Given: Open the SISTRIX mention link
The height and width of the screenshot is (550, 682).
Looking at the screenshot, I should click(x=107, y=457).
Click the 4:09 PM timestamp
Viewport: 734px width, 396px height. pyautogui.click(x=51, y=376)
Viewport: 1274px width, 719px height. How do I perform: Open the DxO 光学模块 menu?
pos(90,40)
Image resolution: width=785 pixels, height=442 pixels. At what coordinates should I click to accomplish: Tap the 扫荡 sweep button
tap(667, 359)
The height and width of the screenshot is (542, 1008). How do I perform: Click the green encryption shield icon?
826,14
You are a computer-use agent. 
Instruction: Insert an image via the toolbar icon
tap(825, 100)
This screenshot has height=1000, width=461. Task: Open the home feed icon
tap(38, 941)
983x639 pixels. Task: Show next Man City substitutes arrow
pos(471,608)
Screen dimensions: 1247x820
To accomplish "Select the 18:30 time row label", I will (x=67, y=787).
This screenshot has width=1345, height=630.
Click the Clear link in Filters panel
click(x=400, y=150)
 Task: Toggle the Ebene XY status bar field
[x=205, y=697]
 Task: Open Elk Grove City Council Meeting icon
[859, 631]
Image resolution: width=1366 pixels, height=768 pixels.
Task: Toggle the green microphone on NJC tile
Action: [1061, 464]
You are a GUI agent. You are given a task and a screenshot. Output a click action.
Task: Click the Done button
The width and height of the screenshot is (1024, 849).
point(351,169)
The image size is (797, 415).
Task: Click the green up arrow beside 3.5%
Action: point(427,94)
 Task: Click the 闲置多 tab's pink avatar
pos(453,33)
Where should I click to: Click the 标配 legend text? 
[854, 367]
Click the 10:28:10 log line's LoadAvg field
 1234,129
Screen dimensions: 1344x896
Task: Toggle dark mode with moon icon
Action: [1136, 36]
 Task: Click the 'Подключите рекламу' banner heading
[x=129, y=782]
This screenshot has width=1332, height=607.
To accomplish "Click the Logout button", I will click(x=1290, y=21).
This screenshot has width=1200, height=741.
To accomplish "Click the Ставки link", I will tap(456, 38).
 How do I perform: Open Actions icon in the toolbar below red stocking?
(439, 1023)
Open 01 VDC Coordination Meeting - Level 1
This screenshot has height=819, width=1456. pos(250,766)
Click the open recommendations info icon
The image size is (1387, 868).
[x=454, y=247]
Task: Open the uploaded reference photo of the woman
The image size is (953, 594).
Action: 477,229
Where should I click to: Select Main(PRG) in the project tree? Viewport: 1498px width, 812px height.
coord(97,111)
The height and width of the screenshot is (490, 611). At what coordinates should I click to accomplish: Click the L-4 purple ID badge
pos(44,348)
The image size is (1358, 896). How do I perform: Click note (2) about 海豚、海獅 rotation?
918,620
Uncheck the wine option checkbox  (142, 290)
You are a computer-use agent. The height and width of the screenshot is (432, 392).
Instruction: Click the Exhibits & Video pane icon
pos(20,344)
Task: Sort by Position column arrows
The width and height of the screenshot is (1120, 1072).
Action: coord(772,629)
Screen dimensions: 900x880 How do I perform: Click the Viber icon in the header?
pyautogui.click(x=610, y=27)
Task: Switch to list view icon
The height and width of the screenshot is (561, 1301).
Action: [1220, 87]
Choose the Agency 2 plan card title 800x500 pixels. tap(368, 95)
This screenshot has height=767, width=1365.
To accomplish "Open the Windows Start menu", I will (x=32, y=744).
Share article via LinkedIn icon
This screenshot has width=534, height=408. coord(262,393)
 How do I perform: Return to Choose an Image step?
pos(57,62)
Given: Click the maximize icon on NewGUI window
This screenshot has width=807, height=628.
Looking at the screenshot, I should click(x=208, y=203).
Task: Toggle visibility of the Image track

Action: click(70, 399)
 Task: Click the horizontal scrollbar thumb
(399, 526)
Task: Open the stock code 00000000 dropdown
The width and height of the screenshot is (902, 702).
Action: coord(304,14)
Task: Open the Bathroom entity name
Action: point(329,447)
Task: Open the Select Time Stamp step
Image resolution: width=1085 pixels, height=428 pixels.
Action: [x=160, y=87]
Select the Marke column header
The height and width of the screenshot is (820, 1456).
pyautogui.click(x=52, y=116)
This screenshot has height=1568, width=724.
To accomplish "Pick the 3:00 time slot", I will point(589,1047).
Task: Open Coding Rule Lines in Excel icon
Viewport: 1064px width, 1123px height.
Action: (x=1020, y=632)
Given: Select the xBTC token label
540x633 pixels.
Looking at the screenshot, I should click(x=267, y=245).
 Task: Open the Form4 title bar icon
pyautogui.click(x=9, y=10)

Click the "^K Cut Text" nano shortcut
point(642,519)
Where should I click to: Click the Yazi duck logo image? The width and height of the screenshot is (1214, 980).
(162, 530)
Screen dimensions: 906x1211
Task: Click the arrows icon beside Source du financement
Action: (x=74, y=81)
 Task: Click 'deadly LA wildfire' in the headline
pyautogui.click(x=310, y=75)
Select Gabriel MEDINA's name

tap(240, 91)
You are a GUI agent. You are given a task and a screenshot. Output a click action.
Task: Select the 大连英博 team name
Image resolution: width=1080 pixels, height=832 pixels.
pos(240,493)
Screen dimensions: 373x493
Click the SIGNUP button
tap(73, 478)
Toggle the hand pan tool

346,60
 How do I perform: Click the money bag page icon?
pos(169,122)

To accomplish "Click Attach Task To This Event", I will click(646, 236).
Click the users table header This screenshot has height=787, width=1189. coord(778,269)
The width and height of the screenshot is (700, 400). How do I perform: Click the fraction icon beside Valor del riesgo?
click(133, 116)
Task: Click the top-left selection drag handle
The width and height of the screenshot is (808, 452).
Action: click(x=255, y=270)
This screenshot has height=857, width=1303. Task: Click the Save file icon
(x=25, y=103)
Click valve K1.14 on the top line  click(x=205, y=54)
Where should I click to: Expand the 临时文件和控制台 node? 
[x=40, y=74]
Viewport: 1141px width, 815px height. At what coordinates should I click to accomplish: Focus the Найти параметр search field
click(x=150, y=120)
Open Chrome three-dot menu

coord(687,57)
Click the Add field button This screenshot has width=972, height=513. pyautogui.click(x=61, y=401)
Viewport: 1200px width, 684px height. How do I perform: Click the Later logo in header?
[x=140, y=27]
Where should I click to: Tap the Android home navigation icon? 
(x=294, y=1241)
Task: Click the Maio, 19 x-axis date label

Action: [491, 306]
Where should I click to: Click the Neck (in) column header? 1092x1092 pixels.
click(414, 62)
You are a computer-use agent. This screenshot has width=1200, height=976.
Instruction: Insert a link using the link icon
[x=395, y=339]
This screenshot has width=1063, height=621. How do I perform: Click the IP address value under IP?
┄┄┄┄┄┄
ASSIGNMENT
A single number is the whole answer: how many lines of the records contain the word "will".

SOLUTION TO THIS PROBLEM
6